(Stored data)
[Start of Attachment]
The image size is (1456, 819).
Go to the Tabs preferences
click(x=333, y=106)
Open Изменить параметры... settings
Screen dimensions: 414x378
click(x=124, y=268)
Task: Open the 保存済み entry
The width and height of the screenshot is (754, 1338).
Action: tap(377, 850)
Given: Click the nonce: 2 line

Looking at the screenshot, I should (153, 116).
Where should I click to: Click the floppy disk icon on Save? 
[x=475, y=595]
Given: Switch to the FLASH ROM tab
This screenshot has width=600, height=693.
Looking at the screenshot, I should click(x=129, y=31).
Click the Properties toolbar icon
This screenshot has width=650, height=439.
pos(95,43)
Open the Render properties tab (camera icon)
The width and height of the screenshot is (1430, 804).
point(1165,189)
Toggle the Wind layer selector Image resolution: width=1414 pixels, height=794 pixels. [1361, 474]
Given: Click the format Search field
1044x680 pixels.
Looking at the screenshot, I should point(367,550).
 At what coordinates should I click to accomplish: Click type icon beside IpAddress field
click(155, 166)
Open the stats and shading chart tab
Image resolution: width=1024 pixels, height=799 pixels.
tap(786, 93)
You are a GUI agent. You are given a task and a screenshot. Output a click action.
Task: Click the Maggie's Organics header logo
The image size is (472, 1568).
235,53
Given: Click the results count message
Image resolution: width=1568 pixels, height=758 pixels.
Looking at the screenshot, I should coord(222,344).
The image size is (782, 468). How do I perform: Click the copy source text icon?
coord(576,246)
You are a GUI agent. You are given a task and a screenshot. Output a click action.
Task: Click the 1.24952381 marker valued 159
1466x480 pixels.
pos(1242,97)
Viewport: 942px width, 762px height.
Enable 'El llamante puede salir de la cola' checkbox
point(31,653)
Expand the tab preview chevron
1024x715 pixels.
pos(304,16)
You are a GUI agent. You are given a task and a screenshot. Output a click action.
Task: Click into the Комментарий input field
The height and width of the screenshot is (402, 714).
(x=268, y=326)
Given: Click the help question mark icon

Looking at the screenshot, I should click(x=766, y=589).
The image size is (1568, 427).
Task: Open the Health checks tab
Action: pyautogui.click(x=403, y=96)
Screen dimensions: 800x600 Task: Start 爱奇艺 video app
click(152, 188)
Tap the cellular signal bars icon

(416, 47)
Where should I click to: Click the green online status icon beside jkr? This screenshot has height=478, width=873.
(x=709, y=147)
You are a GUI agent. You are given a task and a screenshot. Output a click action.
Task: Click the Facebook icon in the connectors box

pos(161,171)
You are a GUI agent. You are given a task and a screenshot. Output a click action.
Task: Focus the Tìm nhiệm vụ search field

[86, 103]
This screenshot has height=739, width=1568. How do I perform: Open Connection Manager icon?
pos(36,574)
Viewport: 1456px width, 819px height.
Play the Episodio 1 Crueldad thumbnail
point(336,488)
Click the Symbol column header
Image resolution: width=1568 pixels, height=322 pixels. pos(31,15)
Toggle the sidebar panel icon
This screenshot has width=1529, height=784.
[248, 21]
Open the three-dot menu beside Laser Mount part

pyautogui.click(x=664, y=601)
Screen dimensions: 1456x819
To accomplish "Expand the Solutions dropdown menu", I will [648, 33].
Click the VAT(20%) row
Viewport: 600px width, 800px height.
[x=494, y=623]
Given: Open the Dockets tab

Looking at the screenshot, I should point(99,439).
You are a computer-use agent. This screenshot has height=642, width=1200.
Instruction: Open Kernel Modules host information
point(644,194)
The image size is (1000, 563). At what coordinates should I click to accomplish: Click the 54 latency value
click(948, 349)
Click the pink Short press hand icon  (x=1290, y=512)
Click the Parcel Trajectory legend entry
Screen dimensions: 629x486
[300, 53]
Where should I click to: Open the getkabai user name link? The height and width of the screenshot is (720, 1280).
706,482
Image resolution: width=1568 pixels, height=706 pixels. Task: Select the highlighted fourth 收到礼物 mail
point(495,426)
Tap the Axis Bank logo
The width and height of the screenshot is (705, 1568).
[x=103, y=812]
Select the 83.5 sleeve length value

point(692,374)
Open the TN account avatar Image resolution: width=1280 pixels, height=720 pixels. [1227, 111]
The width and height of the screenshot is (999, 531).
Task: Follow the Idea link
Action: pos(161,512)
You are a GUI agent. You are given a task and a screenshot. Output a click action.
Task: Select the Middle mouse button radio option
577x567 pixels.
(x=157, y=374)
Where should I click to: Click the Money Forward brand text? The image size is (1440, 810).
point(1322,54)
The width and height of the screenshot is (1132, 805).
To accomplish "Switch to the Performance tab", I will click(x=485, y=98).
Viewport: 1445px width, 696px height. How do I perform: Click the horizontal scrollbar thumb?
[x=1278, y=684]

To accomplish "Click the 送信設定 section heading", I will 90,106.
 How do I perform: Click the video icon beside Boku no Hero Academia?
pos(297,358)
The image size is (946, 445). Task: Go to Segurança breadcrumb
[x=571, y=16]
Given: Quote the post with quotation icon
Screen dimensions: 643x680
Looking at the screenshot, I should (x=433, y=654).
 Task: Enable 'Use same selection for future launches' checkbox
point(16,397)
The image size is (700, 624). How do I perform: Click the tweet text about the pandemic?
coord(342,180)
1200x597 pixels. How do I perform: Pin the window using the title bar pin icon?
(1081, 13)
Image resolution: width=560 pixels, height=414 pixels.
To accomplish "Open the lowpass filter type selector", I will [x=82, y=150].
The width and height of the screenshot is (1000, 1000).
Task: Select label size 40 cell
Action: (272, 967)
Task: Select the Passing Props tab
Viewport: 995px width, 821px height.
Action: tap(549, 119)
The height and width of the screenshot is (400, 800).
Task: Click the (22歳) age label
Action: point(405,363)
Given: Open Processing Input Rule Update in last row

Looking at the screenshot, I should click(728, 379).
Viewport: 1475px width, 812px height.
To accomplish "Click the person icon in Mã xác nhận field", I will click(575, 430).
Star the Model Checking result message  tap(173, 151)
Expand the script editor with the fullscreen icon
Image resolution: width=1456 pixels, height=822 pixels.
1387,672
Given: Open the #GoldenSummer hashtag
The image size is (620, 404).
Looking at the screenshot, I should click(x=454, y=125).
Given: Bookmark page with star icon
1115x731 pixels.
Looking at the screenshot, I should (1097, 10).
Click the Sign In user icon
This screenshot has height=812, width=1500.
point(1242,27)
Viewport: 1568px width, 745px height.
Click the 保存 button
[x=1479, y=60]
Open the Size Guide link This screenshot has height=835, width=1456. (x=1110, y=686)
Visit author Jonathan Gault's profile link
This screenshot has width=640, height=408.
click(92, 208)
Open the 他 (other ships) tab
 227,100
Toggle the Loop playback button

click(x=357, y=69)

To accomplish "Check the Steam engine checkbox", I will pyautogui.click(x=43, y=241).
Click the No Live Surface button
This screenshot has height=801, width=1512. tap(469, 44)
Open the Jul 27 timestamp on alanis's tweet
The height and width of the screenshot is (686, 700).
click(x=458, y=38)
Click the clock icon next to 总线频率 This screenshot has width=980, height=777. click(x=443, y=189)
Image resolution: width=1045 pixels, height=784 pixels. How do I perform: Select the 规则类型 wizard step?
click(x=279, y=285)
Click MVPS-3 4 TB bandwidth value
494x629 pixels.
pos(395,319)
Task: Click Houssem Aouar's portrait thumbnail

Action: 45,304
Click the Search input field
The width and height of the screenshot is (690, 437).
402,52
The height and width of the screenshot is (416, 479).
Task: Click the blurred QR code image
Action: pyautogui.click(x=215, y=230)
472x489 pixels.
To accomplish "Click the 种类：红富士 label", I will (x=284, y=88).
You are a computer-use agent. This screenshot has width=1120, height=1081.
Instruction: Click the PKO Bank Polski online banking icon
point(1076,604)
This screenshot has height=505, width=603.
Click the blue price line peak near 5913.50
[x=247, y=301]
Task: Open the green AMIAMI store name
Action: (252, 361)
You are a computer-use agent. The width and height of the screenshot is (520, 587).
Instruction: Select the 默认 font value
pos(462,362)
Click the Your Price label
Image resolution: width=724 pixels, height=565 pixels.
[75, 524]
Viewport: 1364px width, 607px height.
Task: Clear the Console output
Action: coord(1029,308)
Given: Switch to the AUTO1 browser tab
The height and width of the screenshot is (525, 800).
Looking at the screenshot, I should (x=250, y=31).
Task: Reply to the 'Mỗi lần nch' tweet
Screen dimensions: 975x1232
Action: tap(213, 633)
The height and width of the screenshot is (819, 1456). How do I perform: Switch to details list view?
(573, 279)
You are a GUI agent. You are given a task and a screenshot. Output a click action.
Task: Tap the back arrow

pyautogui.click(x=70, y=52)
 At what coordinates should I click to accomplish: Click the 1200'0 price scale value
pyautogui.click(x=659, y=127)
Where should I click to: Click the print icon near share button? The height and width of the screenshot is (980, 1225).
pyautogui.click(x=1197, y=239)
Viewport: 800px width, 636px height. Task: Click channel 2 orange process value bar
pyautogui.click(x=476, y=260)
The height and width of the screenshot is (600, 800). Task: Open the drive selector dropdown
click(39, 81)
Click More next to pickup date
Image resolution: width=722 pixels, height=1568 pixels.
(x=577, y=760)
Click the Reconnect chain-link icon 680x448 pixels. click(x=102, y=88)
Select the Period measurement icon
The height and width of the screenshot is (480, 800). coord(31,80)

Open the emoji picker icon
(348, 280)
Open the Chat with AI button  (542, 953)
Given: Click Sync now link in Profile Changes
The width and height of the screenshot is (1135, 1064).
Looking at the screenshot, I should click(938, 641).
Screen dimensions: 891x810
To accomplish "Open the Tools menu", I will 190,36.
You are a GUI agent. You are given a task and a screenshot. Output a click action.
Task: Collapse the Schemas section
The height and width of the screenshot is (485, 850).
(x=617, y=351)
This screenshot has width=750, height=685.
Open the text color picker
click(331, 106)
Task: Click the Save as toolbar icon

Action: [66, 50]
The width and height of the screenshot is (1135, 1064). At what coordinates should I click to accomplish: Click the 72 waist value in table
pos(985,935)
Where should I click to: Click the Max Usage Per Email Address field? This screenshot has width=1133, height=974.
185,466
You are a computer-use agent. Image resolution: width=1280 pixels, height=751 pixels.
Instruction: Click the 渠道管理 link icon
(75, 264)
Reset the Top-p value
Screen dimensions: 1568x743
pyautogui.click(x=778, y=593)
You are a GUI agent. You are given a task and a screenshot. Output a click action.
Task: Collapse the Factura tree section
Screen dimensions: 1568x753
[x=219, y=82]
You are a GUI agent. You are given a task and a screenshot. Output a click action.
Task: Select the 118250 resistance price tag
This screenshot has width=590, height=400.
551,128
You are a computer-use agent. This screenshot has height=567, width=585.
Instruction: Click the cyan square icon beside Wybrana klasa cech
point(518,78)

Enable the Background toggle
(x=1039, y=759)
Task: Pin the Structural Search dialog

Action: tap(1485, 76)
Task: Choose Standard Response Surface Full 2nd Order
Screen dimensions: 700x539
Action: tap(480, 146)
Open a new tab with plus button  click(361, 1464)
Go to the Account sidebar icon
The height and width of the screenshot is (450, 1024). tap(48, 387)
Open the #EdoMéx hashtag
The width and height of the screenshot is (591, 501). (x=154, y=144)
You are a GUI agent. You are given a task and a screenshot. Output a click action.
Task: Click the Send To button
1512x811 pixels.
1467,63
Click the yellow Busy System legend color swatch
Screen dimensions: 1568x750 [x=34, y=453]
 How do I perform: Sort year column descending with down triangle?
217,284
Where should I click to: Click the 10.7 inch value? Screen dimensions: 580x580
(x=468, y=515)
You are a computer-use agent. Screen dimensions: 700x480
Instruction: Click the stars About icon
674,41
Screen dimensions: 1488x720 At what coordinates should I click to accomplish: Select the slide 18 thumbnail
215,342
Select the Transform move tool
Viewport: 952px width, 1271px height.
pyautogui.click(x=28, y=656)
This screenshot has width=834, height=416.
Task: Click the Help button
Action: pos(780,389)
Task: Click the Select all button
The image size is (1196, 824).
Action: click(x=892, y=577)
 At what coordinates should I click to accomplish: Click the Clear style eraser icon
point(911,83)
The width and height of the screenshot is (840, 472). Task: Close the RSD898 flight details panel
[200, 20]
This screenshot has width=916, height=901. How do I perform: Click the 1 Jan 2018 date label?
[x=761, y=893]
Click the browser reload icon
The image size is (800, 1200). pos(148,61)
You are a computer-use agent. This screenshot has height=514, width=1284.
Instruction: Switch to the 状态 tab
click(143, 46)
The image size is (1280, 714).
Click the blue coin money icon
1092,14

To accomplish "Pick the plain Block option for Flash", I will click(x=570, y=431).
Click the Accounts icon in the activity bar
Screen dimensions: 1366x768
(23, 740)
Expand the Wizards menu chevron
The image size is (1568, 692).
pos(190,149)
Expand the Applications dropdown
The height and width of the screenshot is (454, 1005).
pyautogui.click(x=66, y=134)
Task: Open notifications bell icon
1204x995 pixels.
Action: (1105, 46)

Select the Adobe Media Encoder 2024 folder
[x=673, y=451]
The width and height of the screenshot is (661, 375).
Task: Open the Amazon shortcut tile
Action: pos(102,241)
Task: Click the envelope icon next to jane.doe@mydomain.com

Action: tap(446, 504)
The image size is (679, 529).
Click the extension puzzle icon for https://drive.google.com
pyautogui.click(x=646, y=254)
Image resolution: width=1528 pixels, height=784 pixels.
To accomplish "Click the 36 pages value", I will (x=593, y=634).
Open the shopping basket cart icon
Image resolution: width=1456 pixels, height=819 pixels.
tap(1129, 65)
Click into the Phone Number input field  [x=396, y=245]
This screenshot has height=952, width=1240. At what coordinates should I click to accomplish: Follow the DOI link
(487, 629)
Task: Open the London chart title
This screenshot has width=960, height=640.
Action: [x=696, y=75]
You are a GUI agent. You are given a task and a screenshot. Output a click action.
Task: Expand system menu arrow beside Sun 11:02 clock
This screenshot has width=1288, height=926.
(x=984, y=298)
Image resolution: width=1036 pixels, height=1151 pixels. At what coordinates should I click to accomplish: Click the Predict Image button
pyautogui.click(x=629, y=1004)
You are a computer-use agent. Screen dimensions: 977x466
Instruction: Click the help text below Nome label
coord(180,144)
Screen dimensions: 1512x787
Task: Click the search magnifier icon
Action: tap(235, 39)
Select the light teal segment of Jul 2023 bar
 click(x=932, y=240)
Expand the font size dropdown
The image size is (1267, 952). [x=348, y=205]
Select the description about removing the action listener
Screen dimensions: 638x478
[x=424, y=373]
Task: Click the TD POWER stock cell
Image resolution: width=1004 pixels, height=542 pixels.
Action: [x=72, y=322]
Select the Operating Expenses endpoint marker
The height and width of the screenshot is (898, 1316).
[End of Attachment]
(Work item) Precisely the line with "Select the light teal segment of Jul 2023 bar" and the lines after it, up to the last line of the entries above, are to be reproduced, and nothing more.

(Final answer)
Select the light teal segment of Jul 2023 bar
 click(x=932, y=240)
Expand the font size dropdown
The image size is (1267, 952). [x=348, y=205]
Select the description about removing the action listener
Screen dimensions: 638x478
[x=424, y=373]
Task: Click the TD POWER stock cell
Image resolution: width=1004 pixels, height=542 pixels.
Action: [x=72, y=322]
Select the Operating Expenses endpoint marker
The height and width of the screenshot is (898, 1316).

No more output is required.